Plantar fasciitis is a common foot condition that is often caused by a strain injury. If you are experiencing heel pain or symptoms of plantar fasciitis, contact Leonora Fihman, DPM from California. Our doctor can provide the care you need to keep you pain-free and on your feet.

What Is Plantar Fasciitis?

Plantar fasciitis is one of the most common causes of heel pain. The plantar fascia is a ligament that connects your heel to the front of your foot. When this ligament becomes inflamed, plantar fasciitis is the result. If you have plantar fasciitis you will have a stabbing pain that usually occurs with your first steps in the morning. As the day progresses and you walk around more, this pain will start to disappear, but it will return after long periods of standing or sitting.

What Causes Plantar Fasciitis?

  • Excessive running
  • Having high arches in your feet
  • Other foot issues such as flat feet
  • Pregnancy (due to the sudden weight gain)
  • Being on your feet very often

There are some risk factors that may make you more likely to develop plantar fasciitis compared to others.
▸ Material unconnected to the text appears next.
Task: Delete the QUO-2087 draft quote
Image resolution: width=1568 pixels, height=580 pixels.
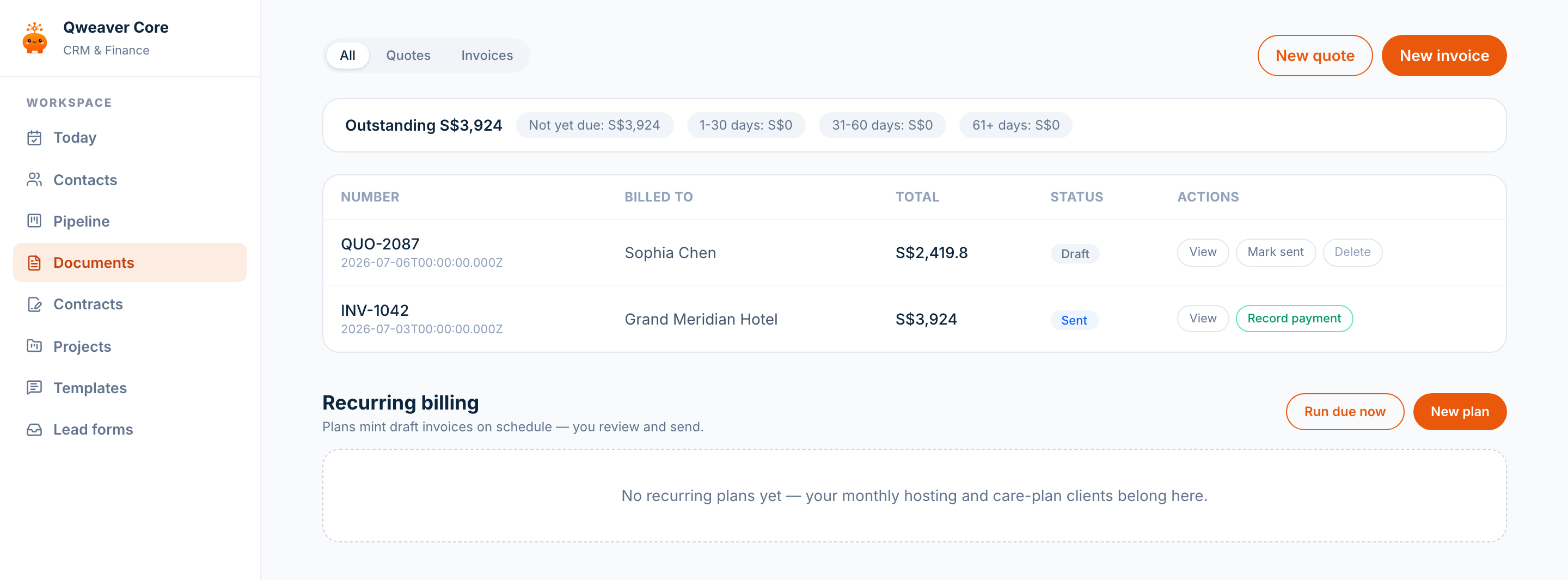Action: coord(1352,252)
The condition most commonly affects adults between the ages of 40 and 60. It also tends to affect people who are obese because the extra pounds result in extra stress being placed on the plantar fascia.


  • Take good care of your feet – Wear shoes that have good arch support and heel cushioning.
  • Maintain a healthy weight
  • If you are a runner, alternate running with other sports that won’t cause heel pain

There are a variety of treatment options available for plantar fasciitis along with the pain that accompanies it. Additionally, physical therapy is a very important component in the treatment process. It is important that you meet with your podiatrist to determine which treatment option is best for you.

If you have any questions, please feel free to contact our offices located in Encino and Brentwood, Los Angeles, CA . We offer the newest diagnostic and treatment technologies for all your foot care needs.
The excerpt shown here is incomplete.